PETIKAN PILIHAN:
'Apostle' (2025), Acrylic on Canvas (150 x 100 cm)
“Dari Mitos ke Realitas: Membaca Dilema Ikarian Alexander Chris”
SENI.CO.ID—SORE itu kota Bandung sedang diguyur hujan yang cukup lebat dan panjang, namun ada sebuah tubuh terjatuh lunglai di sebuah galeri di Bandung utara. Dialah Ikarus dengan sayap burung berbalut lilin buatan sang ayah, Daedalus yang berusaha melarikan diri dari penjara di labirin Pulau Kreta. Padahal sebelum melarikan diri Daedalus, dia sudah mewanti-wanti anaknya ; “Terbanglah di tengah-tengah, Anakku. Jangan terlalu rendah, karena ombak akan membasahi sayapmu. Tapi jangan pula engkau terbang terlalu tinggi, karena panas matahari akan melelehkan lilinnya.”
‘Fall of Icarus (2025)’, Mixed Media Sculpture, 180 x 180 x 50 cm (Putih) ‘The Projection of Icarus (2025)’, Resin Mixed Media, 180 x 180 x 50 cm ( emas)‘Fall of Icarus (2025)’, Mixed Media Sculpture, 180 x 180 x 50 cm
Tapi rupanya Ikarus yang masih muda ini malah terjebak pada sensasi terbang yang luar biasa, yaitu terbang di udara, kebebasan, dan cahaya matahari terasa memabukkan setelah terpenjara di labirin Pulau Kreta yang mengerikan, sehingga iapun melupakan peringatan ayahnya. Dan kita semua sudah sangat hafal akhir kisah dari hikayat mitologi Yunani mahsyur ini. Ikarus akhirnya terjatuh di laut.
Lalu ribuan tahun kemudian pasca Ikarus mati ada seorang anak muda asal Cianjur berusia 26 tahun, Alexander Chris, mencoba menafsirkan tragedi Ikarus dalam realita kehidupan di zaman hipermodern yang serba paradoksal ini dalam bingkai artistik penuh kegetiran.

BAGIAN DATA:

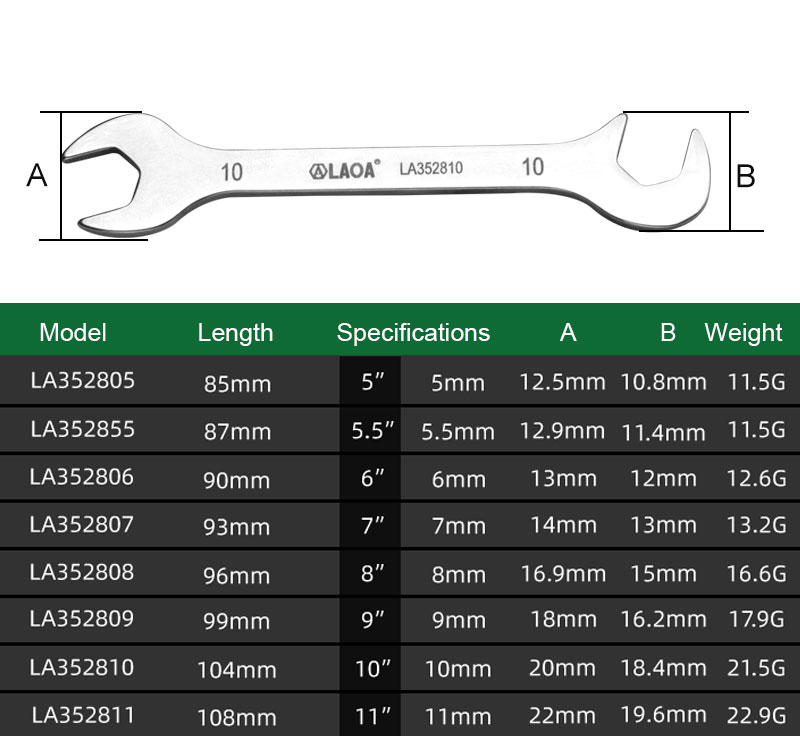
Task: Select model LA352808 in the table
Action: 82,572
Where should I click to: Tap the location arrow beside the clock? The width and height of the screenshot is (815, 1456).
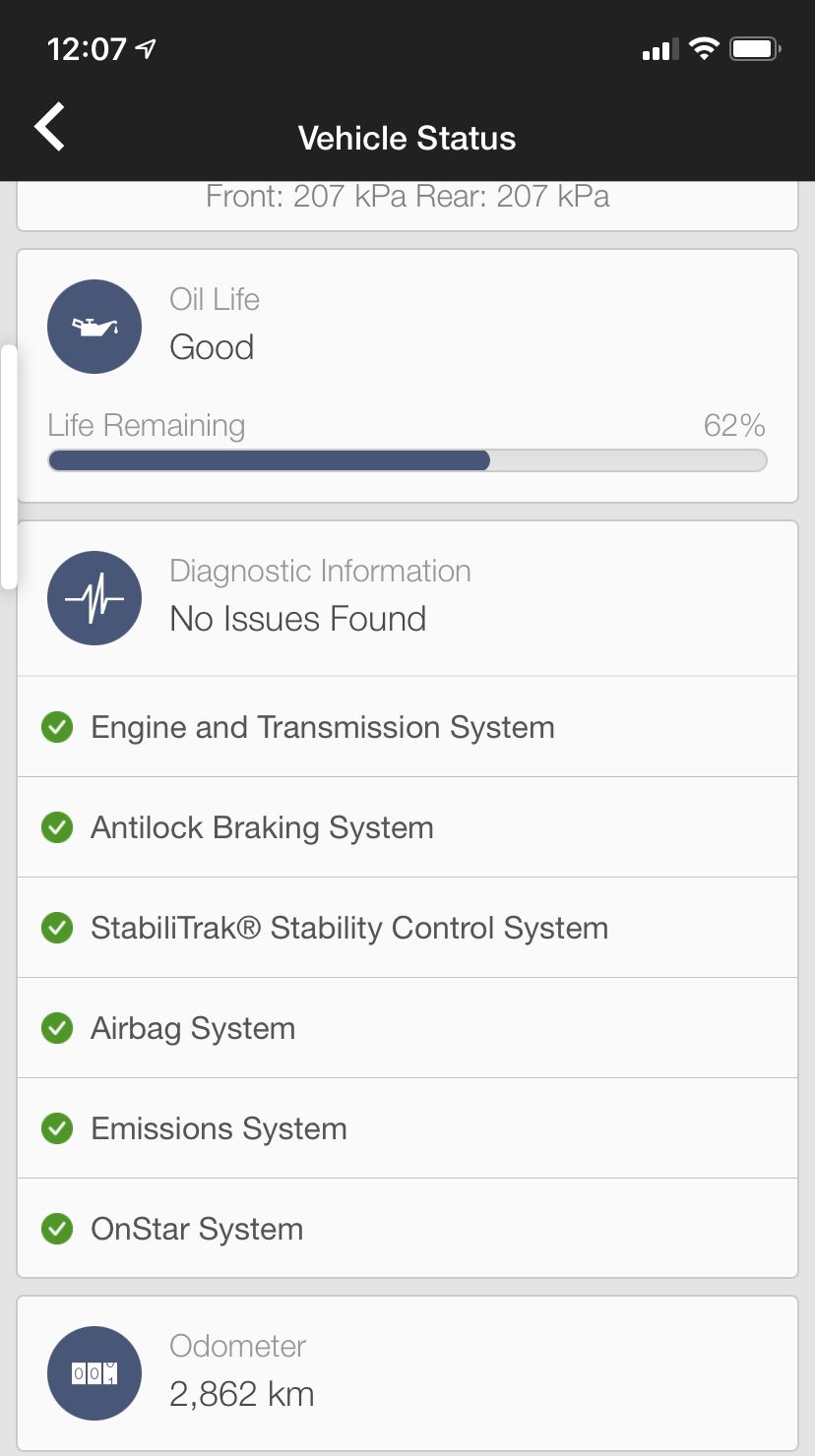147,48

SOAL UNTUK DIKERJAKAN:
**a)** Jawablah pertanyaan berikut berdasarkan petikan pilihan.
(i) Di pulau mana letak labirin tempat Ikarus dan ayahnya terpenjara?
(ii) Sayap Ikarus berbalut apa?
(iii) Berapa usia Alexander Chris menurut petikan itu?
**b)** Tentukan apakah setiap pernyataan berikut sesuai dengan petikan pilihan, lalu kutip kata-kata penentunya dari petikan tersebut.
(i) Sore itu hujan turun di kota Bandung.
(ii) Daedalus menyuruh Ikarus terbang setinggi mungkin.
(iii) Karya 'Apostle' dibuat dengan cat minyak di atas kanvas.
**c)** Keluarkan bagian petikan pilihan tanpa mengubah satu huruf pun, mulai dari "Lalu ribuan tahun" sampai dengan "artistik penuh kegetiran.".
Materi di atas terpisah dari petikan pilihan dan tidak berhubungan dengannya.

PEMBAHASAN SOAL:
**a)**
(i) Pulau Kreta.
(ii) Lilin.
(iii) 26 tahun.

**b)**
(i) Ya: "SORE itu kota Bandung sedang diguyur hujan yang cukup lebat dan panjang"
(ii) Tidak: "Tapi jangan pula engkau terbang terlalu tinggi, karena panas matahari akan melelehkan lilinnya."
(iii) Tidak: "Acrylic on Canvas"

**c)**
Lalu ribuan tahun kemudian pasca Ikarus mati ada seorang anak muda asal Cianjur berusia 26 tahun, Alexander Chris, mencoba menafsirkan tragedi Ikarus dalam realita kehidupan di zaman hipermodern yang serba paradoksal ini dalam bingkai artistik penuh kegetiran.